Wednesday, 31 October 2012

Norfolk Dialect: "In Love With Alma Cogan"

I thought Roger Lloyd Pack made an honourable attempt at Norfolk dialect in the recent film, set in Cromer. Keith Barron's Brummie, though possible, of course, was unexplained and not very convincing. Was RLP a bit inconsistent on his "hair" for "here"? And I didn't notice any "that"s for "it's" as in "That's freezin'" etc. I suppose a point in his favour was (was / is - extra copula optional, but now recommended as POTUS Obama uses it) that he didn't go Mummerset as many actors do when attempting Norfolk without doing any research!


  1. Oiy-ent herd anywun wass-bin-ayble tuh-speek thu Norfuck acksunt propper, spesially if thaiy wuz born arter-thuh 1970's. Juss dohnt know whoiy them ackturs speek with a damm Summersett acksunt noithur - doo yew?

    ps: It int 'That's freezin' its 'Thass a-freezun boiy'

  2. Thanks, shows how difficult it is for us non- natives. It takes a couple of generations, too, they say. I knew I shouldn't have made any suggestions or queries!

  3. By the way, Sonic, I like your website and will listen to the birdsong and ambient noise. Thanks.

  4. Thanks for that! To be honest, had I not been told that the film was set in Norfolk, I would never have known. I would not wish to discredit RLP on the basis of being unable to speak with a Norfolk accent, as he is a really good actor: however, the odds are heavily stacked against him and anyone else attempting such a formidable task, especially if not born & bred a 'Norfolk Dumplin' prior to the 1970's.

    Interestingly, I hear a similarity between the accents of both RLP and Martin Shaw, who now lives in South Norfolk: they both try to 'camouflage' their Norfolk dialect shortcomings by 'growling' the parts they find difficult to pronounce, and emphasising words they have confidence of being able to 'pull off' in the Norfolk dialect. The outcome is a strange mix of what must be their own natural dialect, together with a 'growl' and the occasional emphasised word extracted from the modern cosmopolitan Norwich accent.

    There is one blessing - at least I'm not being tormented by that dreadful Somerset-styled attempt.
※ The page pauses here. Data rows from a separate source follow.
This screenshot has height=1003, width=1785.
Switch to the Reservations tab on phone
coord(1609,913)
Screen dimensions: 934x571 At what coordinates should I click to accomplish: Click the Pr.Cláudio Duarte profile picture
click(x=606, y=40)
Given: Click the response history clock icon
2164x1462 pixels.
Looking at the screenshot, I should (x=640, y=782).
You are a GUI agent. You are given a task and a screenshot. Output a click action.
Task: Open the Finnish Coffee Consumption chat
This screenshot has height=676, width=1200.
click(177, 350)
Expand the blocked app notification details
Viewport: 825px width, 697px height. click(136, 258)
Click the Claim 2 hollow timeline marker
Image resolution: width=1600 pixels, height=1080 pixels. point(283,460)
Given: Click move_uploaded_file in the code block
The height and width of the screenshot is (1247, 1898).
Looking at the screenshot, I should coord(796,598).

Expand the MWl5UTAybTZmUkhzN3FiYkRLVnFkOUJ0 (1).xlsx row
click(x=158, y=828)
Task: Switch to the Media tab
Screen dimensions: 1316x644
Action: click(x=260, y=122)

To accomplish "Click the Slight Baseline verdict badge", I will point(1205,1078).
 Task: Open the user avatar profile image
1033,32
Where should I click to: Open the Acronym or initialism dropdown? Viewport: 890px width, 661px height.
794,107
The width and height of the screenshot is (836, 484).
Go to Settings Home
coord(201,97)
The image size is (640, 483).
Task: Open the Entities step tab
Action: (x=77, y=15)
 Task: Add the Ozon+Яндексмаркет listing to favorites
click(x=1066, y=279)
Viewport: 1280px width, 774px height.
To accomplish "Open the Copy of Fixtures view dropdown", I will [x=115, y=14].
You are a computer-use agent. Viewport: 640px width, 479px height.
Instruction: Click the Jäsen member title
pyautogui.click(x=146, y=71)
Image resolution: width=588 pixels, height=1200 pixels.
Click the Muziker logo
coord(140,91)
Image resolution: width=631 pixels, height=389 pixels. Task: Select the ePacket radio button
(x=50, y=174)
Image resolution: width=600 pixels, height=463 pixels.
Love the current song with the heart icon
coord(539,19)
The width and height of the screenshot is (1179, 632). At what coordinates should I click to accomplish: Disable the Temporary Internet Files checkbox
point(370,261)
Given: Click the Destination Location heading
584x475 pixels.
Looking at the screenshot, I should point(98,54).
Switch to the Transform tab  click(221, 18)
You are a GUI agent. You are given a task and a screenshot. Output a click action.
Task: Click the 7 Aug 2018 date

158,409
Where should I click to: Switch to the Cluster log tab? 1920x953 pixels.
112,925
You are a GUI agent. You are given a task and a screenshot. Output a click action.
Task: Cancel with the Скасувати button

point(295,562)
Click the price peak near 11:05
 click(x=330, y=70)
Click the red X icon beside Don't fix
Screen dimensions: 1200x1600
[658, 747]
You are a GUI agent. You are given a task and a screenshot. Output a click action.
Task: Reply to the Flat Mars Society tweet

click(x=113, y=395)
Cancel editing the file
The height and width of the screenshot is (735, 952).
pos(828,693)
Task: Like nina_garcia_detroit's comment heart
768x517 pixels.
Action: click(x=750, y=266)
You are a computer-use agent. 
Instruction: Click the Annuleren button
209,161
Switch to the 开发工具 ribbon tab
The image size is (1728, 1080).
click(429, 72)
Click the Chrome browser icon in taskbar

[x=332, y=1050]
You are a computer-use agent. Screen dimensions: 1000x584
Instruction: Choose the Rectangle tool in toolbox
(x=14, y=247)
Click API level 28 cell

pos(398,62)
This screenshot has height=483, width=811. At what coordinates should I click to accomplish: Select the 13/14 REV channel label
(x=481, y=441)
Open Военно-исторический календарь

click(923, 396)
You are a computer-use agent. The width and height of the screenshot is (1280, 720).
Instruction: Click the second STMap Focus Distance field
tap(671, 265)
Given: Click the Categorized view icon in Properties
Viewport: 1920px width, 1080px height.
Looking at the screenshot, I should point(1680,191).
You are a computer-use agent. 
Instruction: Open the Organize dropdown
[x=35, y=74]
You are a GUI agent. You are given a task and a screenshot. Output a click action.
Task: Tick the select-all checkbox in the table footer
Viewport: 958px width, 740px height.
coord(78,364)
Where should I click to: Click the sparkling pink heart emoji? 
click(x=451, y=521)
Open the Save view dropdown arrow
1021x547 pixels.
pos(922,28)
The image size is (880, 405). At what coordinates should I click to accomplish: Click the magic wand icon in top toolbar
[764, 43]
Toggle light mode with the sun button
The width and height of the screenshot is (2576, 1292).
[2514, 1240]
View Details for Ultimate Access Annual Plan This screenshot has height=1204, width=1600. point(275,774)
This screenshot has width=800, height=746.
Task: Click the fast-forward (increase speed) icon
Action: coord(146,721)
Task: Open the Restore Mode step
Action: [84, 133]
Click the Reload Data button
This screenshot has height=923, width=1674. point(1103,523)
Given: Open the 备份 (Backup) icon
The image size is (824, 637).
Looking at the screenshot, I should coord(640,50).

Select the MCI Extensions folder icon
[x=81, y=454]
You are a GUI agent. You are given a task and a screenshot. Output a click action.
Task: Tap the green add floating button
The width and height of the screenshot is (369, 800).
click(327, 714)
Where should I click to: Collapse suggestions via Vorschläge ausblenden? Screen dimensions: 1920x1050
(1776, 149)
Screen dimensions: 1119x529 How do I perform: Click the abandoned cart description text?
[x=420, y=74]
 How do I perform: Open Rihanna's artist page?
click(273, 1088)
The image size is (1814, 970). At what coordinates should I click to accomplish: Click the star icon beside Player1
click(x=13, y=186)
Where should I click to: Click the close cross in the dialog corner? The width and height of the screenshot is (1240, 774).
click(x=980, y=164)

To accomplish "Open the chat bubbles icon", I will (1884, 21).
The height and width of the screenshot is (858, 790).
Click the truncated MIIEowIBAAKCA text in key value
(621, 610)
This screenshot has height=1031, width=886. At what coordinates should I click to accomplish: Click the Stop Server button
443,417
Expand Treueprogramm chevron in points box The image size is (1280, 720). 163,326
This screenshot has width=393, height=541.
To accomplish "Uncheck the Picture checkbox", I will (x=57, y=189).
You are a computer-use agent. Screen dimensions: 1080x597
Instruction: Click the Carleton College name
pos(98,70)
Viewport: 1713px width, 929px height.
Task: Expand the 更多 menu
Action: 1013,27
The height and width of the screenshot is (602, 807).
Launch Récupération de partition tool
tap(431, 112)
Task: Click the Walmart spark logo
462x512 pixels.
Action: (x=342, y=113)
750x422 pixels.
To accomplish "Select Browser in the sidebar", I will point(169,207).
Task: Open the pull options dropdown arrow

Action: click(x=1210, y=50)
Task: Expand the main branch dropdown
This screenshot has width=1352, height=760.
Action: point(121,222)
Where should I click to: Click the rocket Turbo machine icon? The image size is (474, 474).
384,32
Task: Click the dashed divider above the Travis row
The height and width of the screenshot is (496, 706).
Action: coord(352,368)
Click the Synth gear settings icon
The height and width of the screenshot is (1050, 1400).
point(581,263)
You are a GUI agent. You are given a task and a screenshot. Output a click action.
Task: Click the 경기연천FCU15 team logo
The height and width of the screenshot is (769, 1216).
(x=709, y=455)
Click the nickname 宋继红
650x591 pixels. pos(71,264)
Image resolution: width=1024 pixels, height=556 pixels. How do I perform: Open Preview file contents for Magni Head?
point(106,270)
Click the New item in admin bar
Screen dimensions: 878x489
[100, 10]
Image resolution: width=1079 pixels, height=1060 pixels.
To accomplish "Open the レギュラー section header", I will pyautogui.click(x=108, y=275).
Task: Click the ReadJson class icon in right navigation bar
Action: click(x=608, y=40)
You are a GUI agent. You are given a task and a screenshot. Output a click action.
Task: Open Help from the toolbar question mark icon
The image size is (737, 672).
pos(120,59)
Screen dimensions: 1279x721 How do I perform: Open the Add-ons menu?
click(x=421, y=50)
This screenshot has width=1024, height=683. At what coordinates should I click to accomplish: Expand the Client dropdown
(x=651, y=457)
    Note my reference to the 1970's - this is my best judgement as to the date when I became aware that the Norfolk accent was starting to disappear, probably due to our involvement with the EEC and the large influx of European migrant workers into the towns and villages where the various Norfolk dialects were originally the most pronounced.

  5. Thanks, for that, Sonic. Roughly what I thought but ne'er so well expressed. As you say, we were so relieved not to suffer Mummerset. That possibly misled me into faint praise but still it was an attempt, honourable, I felt rather than an unthinking stage rural accent. Are you a member of Friends of Norfolk Dialect? Know their website?

    1. I know about FOND and have visited their site; but as we say around here "bugga me - ime not gona blow six kwid on sum intalecuwal wot wonts tuh tell me how tuh speek proppa Norfuck. anyrait thass no gud now as thaiy orl speek Portchageze rownd ware oiy woz born'n-bred at Swaffum - but oiy know wot yur thinkun, ime juss tiyt as a ducks arss in spring!" :)

      I have never considered myself to have a 'broad' Norfolk accent, but everyone I come into contact with says that I have. It can be embarrassing and difficult at times, especially with phone calls; even local calls can be a problem. That reminds me, I must make an audio recording the next time I communicate with one of the foreign call-centres such as for Dell Computers, situated in India. They cannot understand me and I cannot understand them - it usually becomes a very protracted affair!

  6. I'd pay real (if not big) money to hear that tape!